[Item coordinate data]
-*-

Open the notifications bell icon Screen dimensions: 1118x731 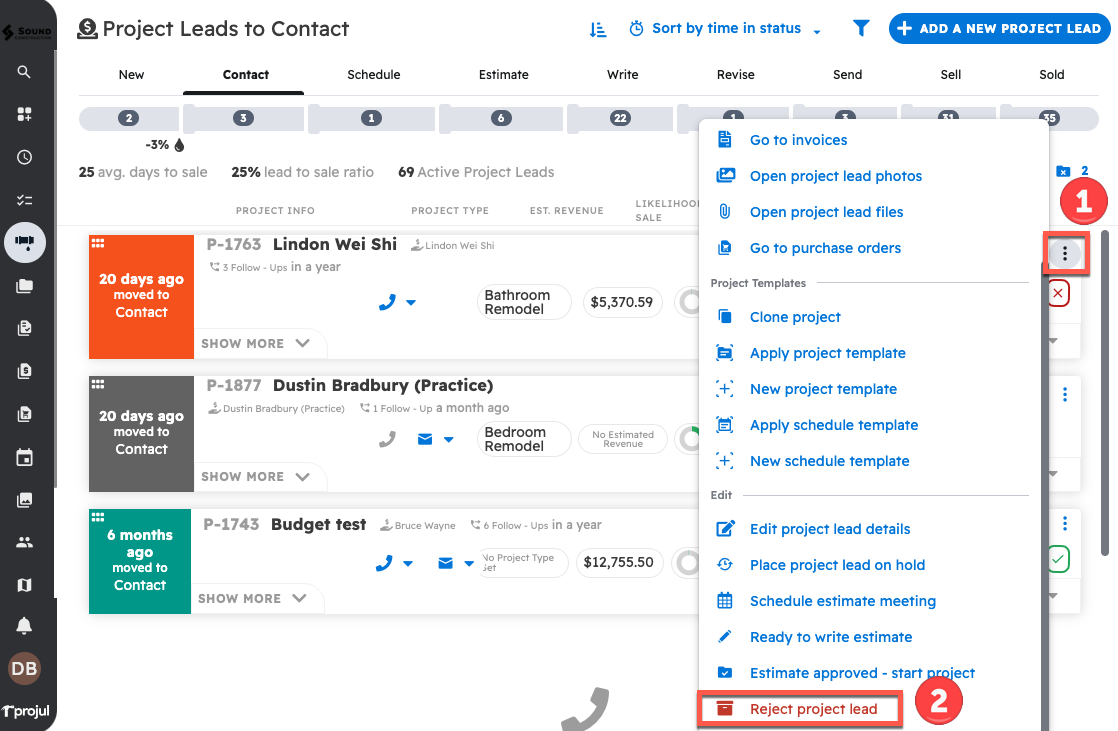pyautogui.click(x=24, y=626)
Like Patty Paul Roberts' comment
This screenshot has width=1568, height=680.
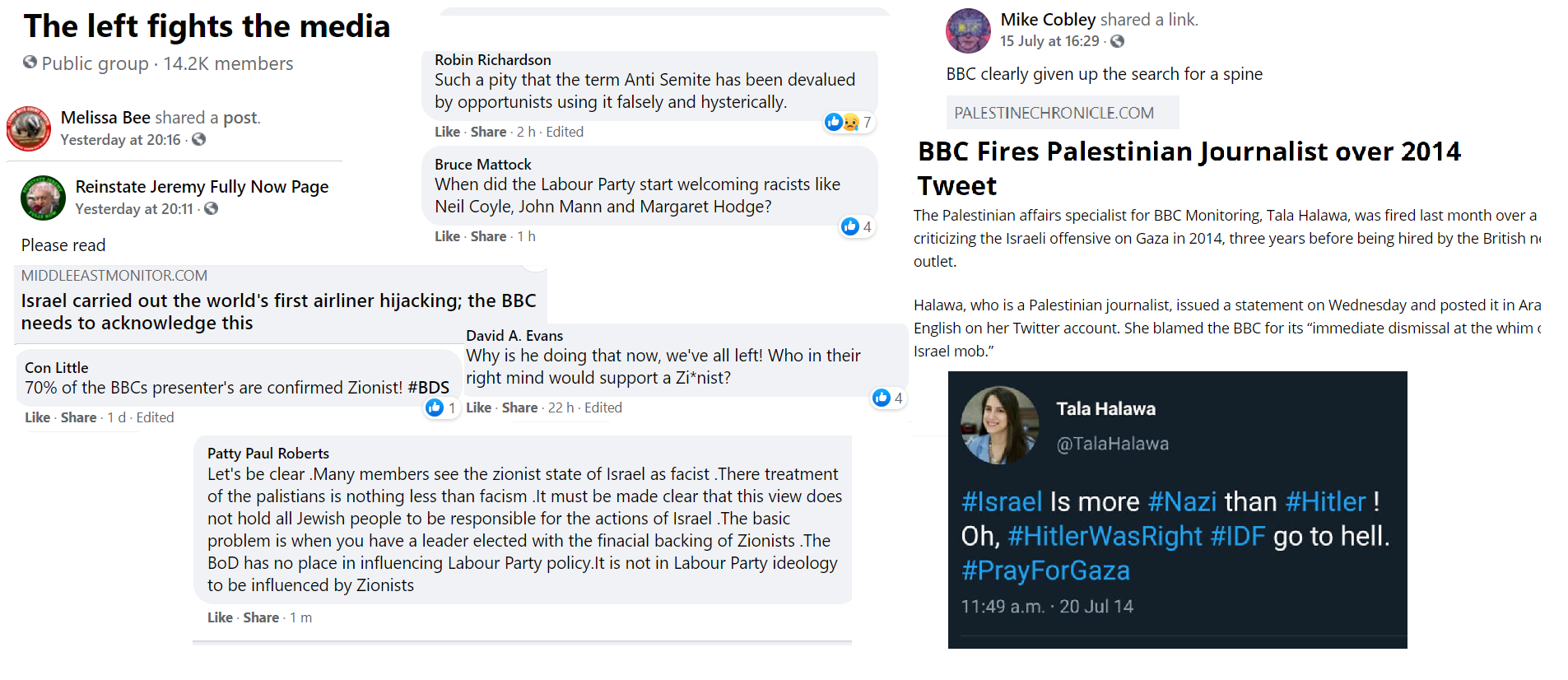pos(219,617)
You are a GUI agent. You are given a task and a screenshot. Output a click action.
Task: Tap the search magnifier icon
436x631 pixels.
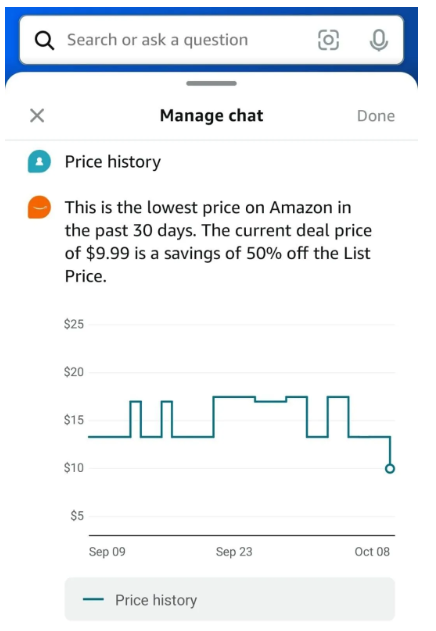44,40
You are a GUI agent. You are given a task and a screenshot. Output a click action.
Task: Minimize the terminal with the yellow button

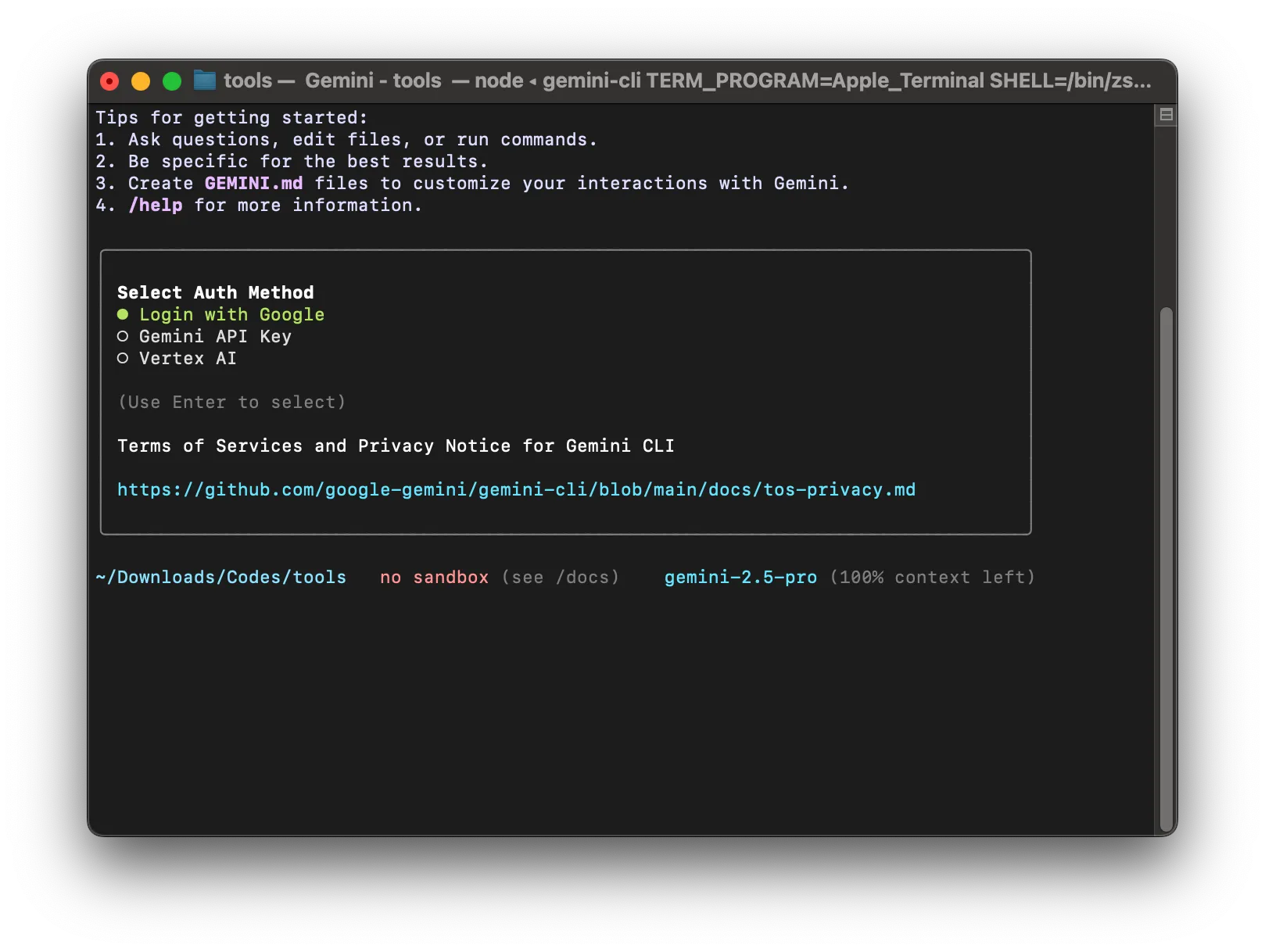[141, 81]
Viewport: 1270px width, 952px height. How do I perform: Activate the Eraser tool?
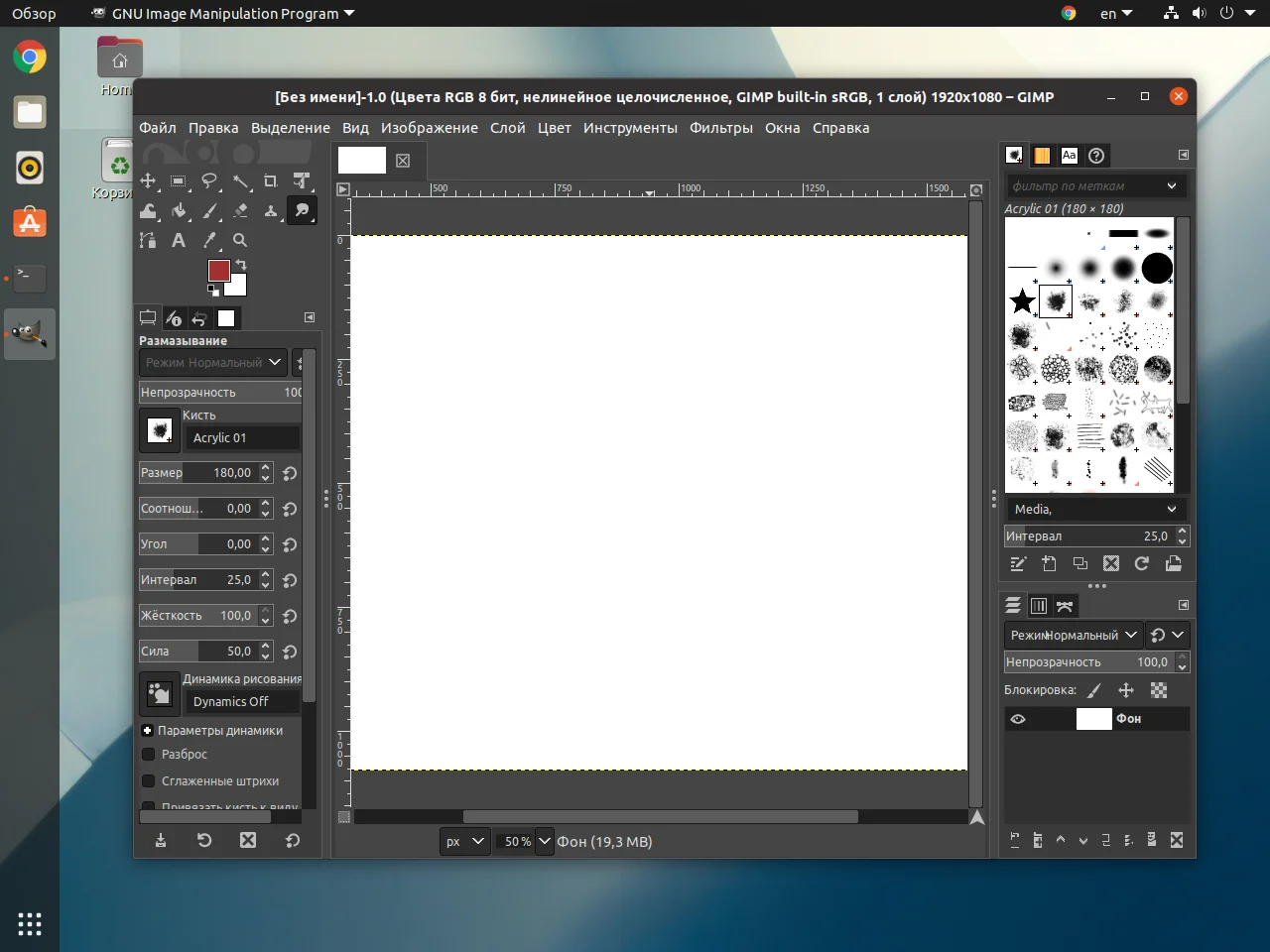point(240,211)
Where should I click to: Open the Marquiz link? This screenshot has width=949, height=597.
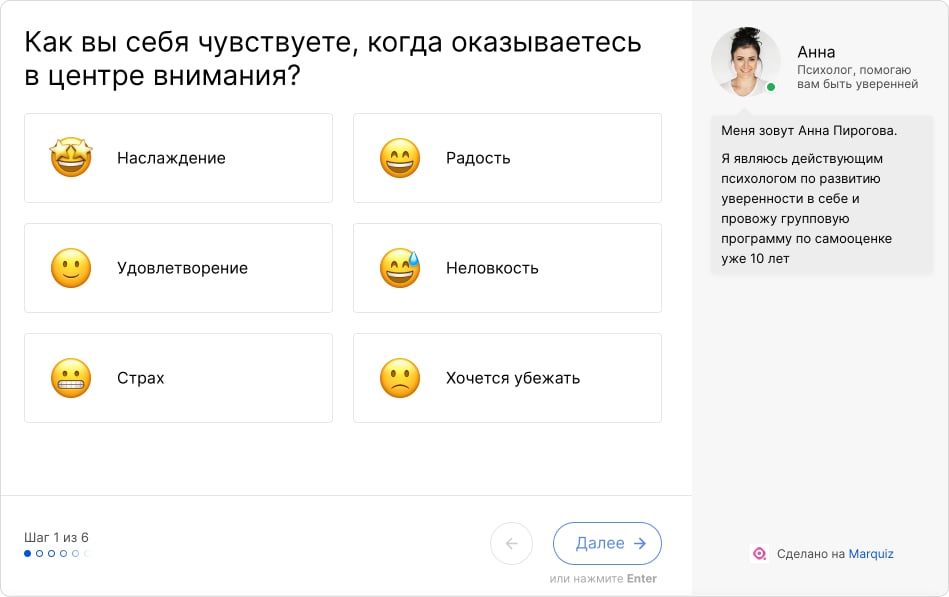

-*-

- **TASK REQUIREMENTS**
From the line with "Like Patty Paul Roberts' comment" through the end of the entries, rewrite the lines with "Eraser" changed to "Pencil" and nothing else altered, omitting the pictures.

- **OUTPUT BELOW**
Like Patty Paul Roberts' comment
This screenshot has width=1568, height=680.
pos(219,617)
You are a GUI agent. You are given a task and a screenshot. Output a click action.
Task: Tap the search magnifier icon
436x631 pixels.
44,40
You are a GUI agent. You are given a task and a screenshot. Output a click action.
Task: Minimize the terminal with the yellow button

[141, 81]
Viewport: 1270px width, 952px height. How do I perform: Activate the Pencil tool?
point(240,211)
Where should I click to: Open the Marquiz link? This screenshot has width=949, height=597.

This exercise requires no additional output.